Sharing data: the 4D competition law model to determining data value

Following a fascinating hackathon in Chicago in 2018 organized by EY, three data ‘worlds’ were modeled.[1] Across all three models, one of the common factors was “who owns and controls data will be a critical pivot point”. Competition law is one of the key lenses that should be used when viewing this issue.[2] Our competition law analysis identifies a 4D model that gives greater insight to the potential value of data because competition law varies the degrees of commercial freedom to monetize data.

Now is the time to use the 4D model because we have entered Phase 2 in the evolution of data valuation.

“Attitudes to data privacy and ownership will change as the value of data increases. Companies that understand the future of data now, can position themselves to win.”

Robert Holston

EY Global Consumer Industries Advisory Leader

4D model – 1^st dimension

Data can be personal or non-personal. The EU’s General Data Protection Regulation (GDPR) is important to personal data, namely, data of an individual person. Not only is the GDPR relevant to the ability to obtain and use the data, but the data portability right under the GDPR is important to the ability of a company to continue to hold the data.[3] Non-personal data examples are data relating to a company or a machine. Other rules apply to non-personal data and to the ability of companies to access such data. For example, data are likely to become increasingly available from public sources.[4]

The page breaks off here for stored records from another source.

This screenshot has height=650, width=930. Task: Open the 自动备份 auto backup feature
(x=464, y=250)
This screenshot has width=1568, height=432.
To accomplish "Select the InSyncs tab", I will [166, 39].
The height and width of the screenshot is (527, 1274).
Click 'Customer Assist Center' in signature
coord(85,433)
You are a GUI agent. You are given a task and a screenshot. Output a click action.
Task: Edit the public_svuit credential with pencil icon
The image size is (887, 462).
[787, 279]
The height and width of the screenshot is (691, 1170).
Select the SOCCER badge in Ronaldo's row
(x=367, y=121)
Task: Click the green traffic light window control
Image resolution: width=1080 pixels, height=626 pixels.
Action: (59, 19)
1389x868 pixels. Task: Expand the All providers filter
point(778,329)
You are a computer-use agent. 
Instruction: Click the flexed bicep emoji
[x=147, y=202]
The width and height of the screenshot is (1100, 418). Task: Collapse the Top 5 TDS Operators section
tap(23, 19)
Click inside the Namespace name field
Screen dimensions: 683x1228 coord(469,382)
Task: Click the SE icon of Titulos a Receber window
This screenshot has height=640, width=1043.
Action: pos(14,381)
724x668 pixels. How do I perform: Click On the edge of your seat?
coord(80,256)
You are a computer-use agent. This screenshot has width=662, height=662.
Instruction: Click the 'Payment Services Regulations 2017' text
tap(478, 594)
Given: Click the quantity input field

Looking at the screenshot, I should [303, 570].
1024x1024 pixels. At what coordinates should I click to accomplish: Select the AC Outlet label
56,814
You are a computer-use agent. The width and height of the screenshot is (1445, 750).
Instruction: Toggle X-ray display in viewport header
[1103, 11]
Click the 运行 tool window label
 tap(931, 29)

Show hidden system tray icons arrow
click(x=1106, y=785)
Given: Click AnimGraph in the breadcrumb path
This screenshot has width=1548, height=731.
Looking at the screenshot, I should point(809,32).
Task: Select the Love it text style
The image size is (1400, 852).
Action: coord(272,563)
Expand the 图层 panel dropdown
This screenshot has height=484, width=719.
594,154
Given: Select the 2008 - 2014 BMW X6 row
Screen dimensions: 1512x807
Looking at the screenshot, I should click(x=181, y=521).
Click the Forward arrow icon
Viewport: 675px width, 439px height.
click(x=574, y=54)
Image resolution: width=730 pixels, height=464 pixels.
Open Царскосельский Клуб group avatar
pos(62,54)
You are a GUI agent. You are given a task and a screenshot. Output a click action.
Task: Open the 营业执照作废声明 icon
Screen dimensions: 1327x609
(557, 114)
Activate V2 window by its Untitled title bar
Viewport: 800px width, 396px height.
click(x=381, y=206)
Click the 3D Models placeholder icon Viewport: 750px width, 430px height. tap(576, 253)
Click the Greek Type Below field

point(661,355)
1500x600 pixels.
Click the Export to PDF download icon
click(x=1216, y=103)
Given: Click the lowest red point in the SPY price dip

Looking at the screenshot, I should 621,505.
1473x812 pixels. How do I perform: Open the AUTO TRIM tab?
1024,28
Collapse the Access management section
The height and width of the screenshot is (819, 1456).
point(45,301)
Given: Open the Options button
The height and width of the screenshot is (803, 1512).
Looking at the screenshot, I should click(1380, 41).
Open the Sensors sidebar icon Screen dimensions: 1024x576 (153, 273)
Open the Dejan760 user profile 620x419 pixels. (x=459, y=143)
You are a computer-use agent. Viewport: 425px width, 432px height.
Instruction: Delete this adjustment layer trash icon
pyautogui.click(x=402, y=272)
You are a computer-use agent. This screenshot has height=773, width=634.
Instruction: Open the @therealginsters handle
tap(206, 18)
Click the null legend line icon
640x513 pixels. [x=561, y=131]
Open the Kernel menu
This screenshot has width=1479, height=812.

The GDPR requires that the data holder may process the data under certain conditions. Two of those are that consent must be provided by the end consumer or that the data holder has a legitimate purpose. Both conditions, but particularly the second are likely to evolve in meaning as further guidance is received and as the Courts rule on contentious issues. Competition law is likely to have a role where the data holder is in a dominant position. Two cases decided upon by the German competition authority lead to the conclusion that a dominant entity will be held to a higher standard when determining whether consent has been granted and whether, using a balance of interest test, there is a legitimate purpose.

4D model – 2^nd dimension

Data can relate only to a single user (so clearly personal data). It can be bundled data relating to a person but anonymized or pseudonymized, for example, it might relate to the data generated by a person’s car use. Finally, it can be aggregated level data, so again anonymized but this time related to a group of data generators, for example, the movement of cars travelling in a town on a particular day.

4D model – 3^rd dimension

The data can be volunteered by the owner, for example, as typically occurs when using an online platform by end consumers. The data can be observed, namely, captured by recording the actions of individuals, for example, location data when using cell phones. Finally, the data can be inferred, namely, data about individuals based on analysis of volunteered or observed data, for example, credit scores.[5]

The GDPR right of portability applies to volunteered data. It is unclear whether it applies to observed data, while commentators generally identify that it does not apply to inferred data. The right to portability has parameters that should avoid so-called lock-in of an end consumer with a particular data holder. However, there are some practical elements that will create friction to data portability. Commentators suggest that data holders that hold a dominant position will be held to a more stringent regime.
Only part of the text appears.